Architecture

Runtime layers

The current codebase is organized around five connected runtime layers:

• a SQLite-backed local store that persists projects, issues, workspaces, sessions, commands, and runtime events
• a provider service that reads local kanban projects and syncs limited linear projects into that local store
• an orchestrator plus agent runner that turn queued issues into workspaces and Codex sessions
• a private MCP daemon that maestro mcp bridges over stdio
• a public HTTP server that serves the embedded dashboard UI plus JSON and WebSocket APIs on the default port unless you override --port

How work moves through the live loop

The shortest operational view of the system: attach path, optional HTTP surface, local store, provider sync, and agent execution.

This diagram is derived from the current runtime shape in cmd/maestro and the internal runtime packages, then captured as a static asset for the docs site.

Local store first

Even when a project uses a provider such as Linear, Maestro still supervises work through the same local store. Provider-backed issues are synchronized into the SQLite database, then flow through the same queue state, runtime events, sessions, dashboard views, and MCP tools as local kanban issues.

WORKFLOW.md still controls orchestration behavior, and its tracker.kind remains kanban. Project-level provider selection is a separate concern from workflow orchestration config.

MCP attach model

maestro run is the long-lived daemon for a given database. It owns:

• the SQLite store and runtime persistence
• the provider service and orchestrator runtime
• the private loopback-only MCP transport endpoint
• the public HTTP server and embedded dashboard, which default to port 8787 unless you override --port

maestro mcp does not start a separate daemon. It attaches to the live maestro run process for the same store and bridges that daemon over stdio for MCP clients.

Operationally, that means:

• start maestro run first
• point maestro mcp at the same --db
• expect an explicit error if no live daemon exists for that store

Workflow-driven orchestration

WORKFLOW.md is the repo-local source of truth for:

• tracker settings
• workspace root
• hook commands and timeout
• agent concurrency, mode, and dispatch behavior
• optional review and done phase prompts
• Codex command and sandbox settings
• the prompt template rendered for each issue

The orchestrator does not guess its way around missing repo context. It reads the workflow file, then turns local queue state into per-issue workspaces and agent runs.

When a project is provider-backed, the provider layer refreshes those issues into the local store first, and the orchestrator still runs against the synchronized local view.

Provider support

Projects can currently use:

• kanban for fully local tracking
• linear for limited project-backed issue sync and mutation

Linear support is intentionally limited:

• provider-backed projects are supported
• issue sync and issue state updates are supported
• assignee filtering is supported through project provider config
• epics are not supported
• some create and update flows reject labels, blockers, or project reassignment

Why the architecture stays local-first

Keeping the architecture local-first makes the system easier to inspect, debug, and trust.
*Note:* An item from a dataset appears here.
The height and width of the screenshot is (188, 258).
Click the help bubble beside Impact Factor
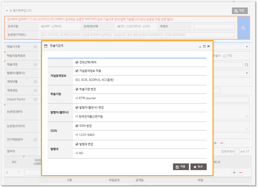pos(35,99)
• the control plane stays on your machine, so the automation loop remains close to the code and config you are actually running
• the observability surface is plain HTTP JSON plus an embedded dashboard, so you can understand system state with familiar tools
• extensions stay as local shell commands, so customization remains easy to version, audit, and replace

That keeps the operational footprint small and makes the full loop easier to reason about from a single repo checkout.